The new elite, the Übermenschen, ushered in by the new policies of successive governments, have created an inflationary nightmare allowing a handful to join their ranks and steadily reducing the rest of us to the very dependence on tyrannical employers (‘Homely’ Boots treats its staff like red revolutionaries) and landlords that our ancestors began to escape two centuries ago.

This statement will resonate I believe with many people. How did we get there?

  • The abolition of the Corset – which restricted money entering the housing market too fast
  • The destruction of the building societies and proper local banking
  • The disastrous City of London reforms
  • The launch of personal pensions and the unravelling of one of the worlds best pension systems
  • School league tables and their impact on property prices
  • The rise of centralized targets for public services that has devastated their effectiveness and their professional status

These combined have done great damage says Boyle, in a multiplicity of ways.

Everything is not lost: Boyle takes us to Dorset and to meet Tim Crabtree, who has responded imaginatively and entrepreneurially to the challenges we face today. He has done this via food for schools, and local investment vehicles designed to fund new businesses via local savings. It is a compelling story. That said local authorities linear procurement systems have not made it either easy or straightforward. But in spite of that Bridport thrives. It thrives because local people, have taken responsibility for their future by investing in their local economy – the future, and in fact the past as depended on well functioning local communities and economies.

Boyle has a 12 point plan for people to take accountability and responsibility to create a better future.
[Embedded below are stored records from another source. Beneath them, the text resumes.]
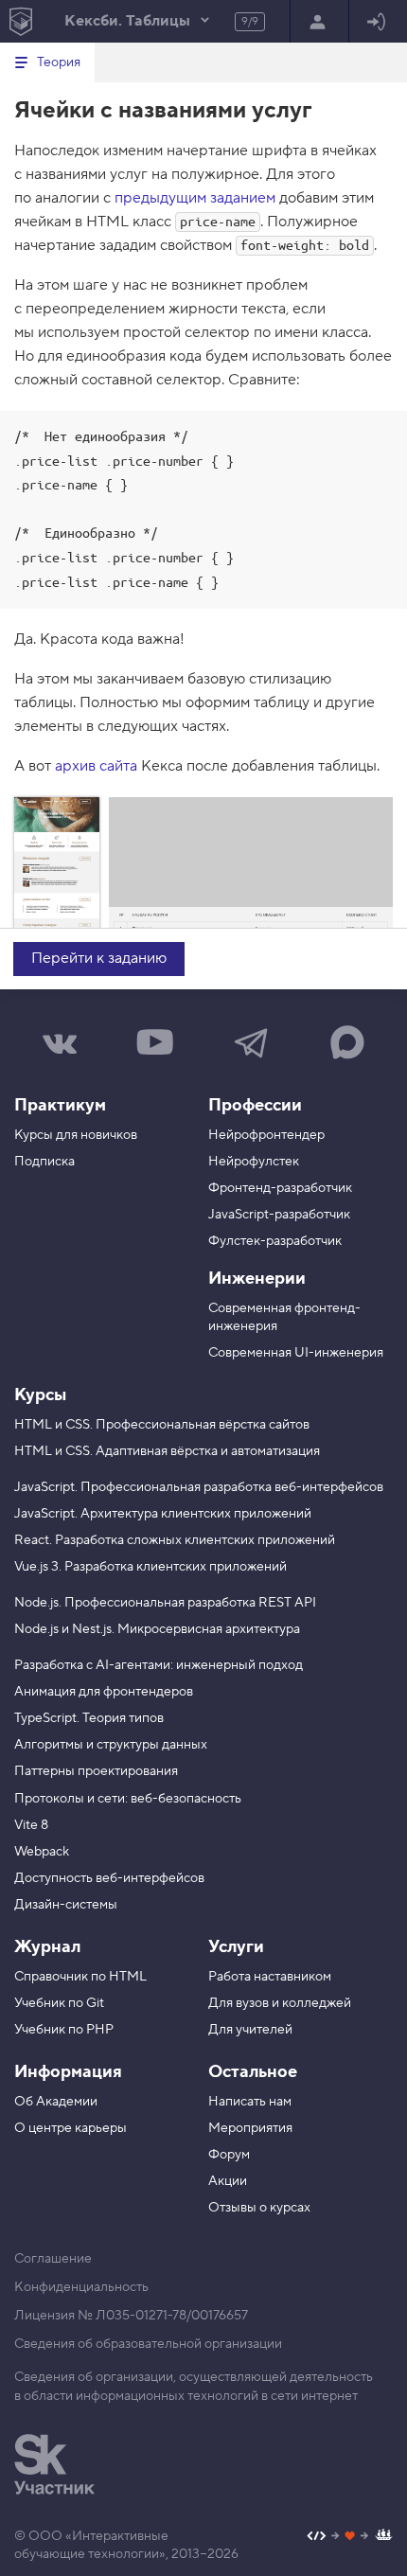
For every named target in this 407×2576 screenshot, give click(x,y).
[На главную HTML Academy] (20, 21)
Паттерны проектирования (96, 1771)
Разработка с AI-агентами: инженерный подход (158, 1665)
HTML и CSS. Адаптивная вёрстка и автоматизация (167, 1451)
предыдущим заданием (195, 197)
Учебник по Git (59, 2003)
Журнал (47, 1947)
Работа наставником (269, 1976)
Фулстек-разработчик (275, 1241)
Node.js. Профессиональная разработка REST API (165, 1602)
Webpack (41, 1851)
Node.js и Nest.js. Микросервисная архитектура (157, 1629)
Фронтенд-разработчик (280, 1188)
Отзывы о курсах (259, 2207)
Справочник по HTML (80, 1976)
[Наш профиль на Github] (350, 2538)
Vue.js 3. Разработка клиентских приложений (150, 1566)
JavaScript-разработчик (279, 1214)
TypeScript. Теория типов (89, 1718)
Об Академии (55, 2101)
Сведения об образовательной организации (148, 2344)
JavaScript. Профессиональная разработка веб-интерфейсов (198, 1487)
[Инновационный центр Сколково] (54, 2464)
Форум (229, 2154)
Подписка (44, 1161)
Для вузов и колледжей (279, 2003)
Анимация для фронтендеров (103, 1691)
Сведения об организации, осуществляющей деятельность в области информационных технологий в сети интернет (193, 2387)
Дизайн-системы (65, 1904)
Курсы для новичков (75, 1135)
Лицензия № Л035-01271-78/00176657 (131, 2315)
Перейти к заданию (99, 958)
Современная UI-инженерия (295, 1352)
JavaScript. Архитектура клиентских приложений (162, 1513)
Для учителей (250, 2029)
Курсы (40, 1395)
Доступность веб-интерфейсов (109, 1878)
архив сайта (96, 765)
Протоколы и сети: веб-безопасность (127, 1798)
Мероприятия (250, 2128)
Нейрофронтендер (266, 1135)
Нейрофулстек (253, 1161)
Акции (227, 2181)
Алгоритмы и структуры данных (110, 1744)
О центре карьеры (70, 2128)
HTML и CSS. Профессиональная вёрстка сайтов (162, 1424)
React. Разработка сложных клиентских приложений (174, 1540)
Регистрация (319, 21)
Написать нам (250, 2101)
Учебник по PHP (64, 2029)
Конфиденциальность (81, 2287)
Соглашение (53, 2258)
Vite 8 (31, 1825)
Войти (378, 21)
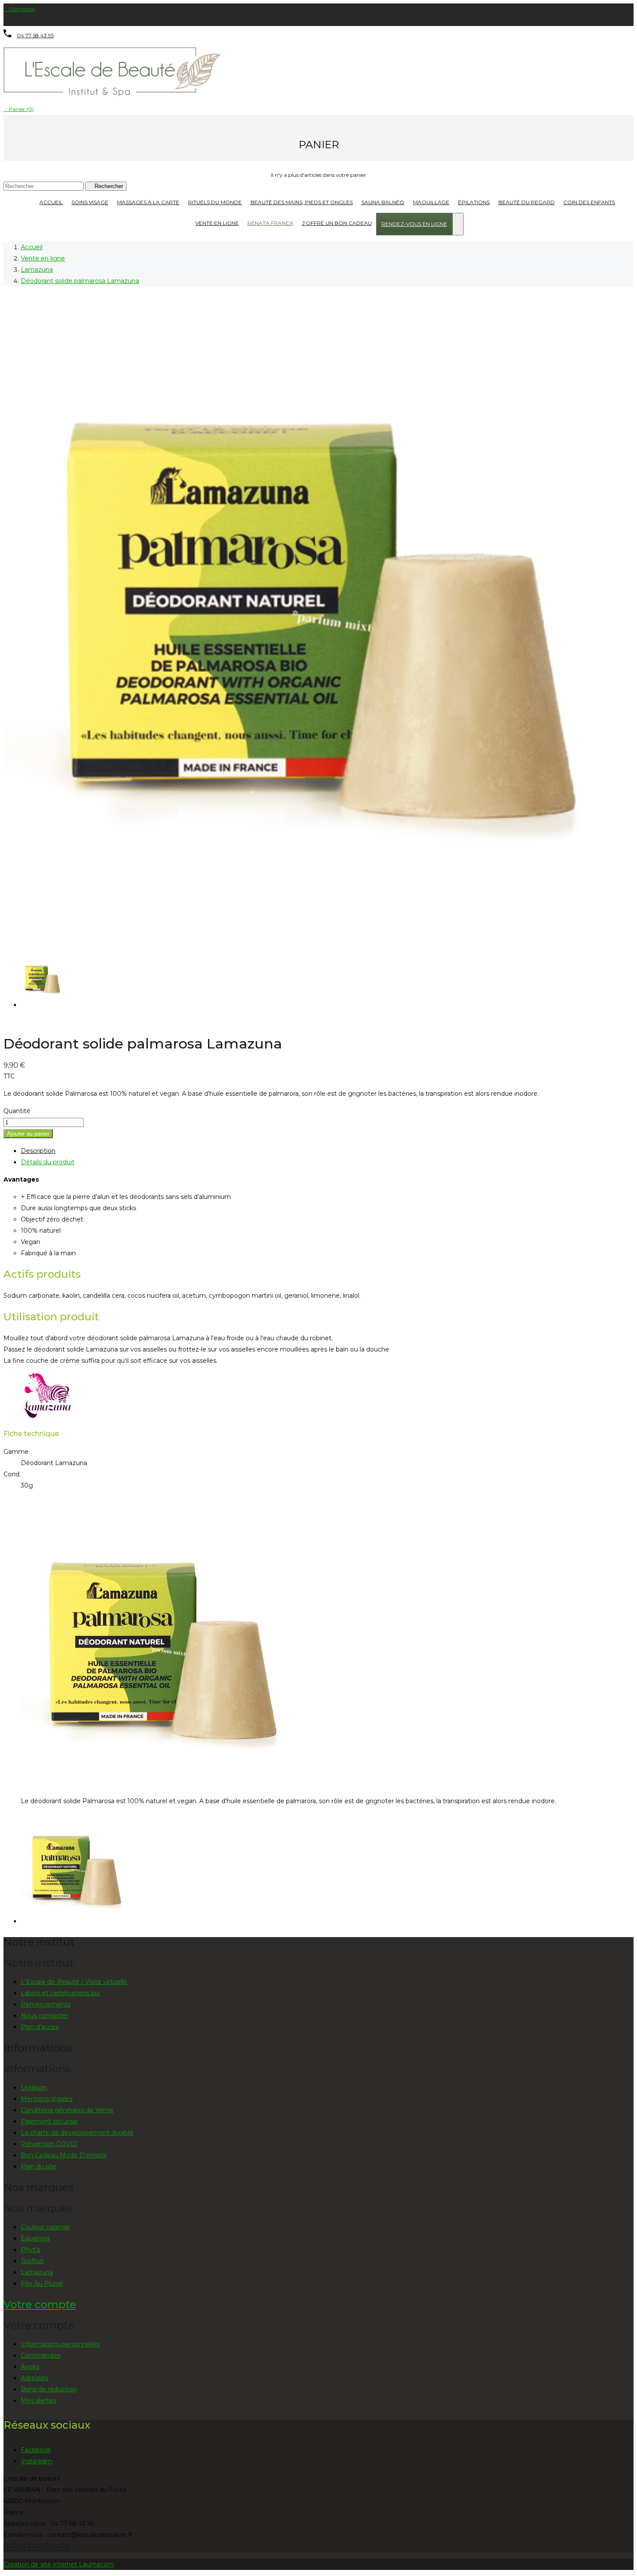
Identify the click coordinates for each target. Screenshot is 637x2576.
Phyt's (30, 2250)
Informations (37, 2545)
  1. Accept the world has changed, with new rules.
  2. Be entrepreneurial
  3. Buy local
  4. Get involved with creating local institutions
  5. Shun tax avoiders and semi-monopolies
  6. Chop up credit cards – live a debt free life
  7. Demand a new approach to business
  8. Bring down the price of homes
  9. Retire later
  10. Demand human interaction
  11. Start new schools
  12. Rethink money

All very sensible and all very doable. Broke is a fine book, Boyle a fine writer. I would commend anyone thinking about why we are here and what to do about it to give it a read and then go do something to change the world we live in. We all have to Craft the future we deserve and not leave it to those that are only interested in the business of money.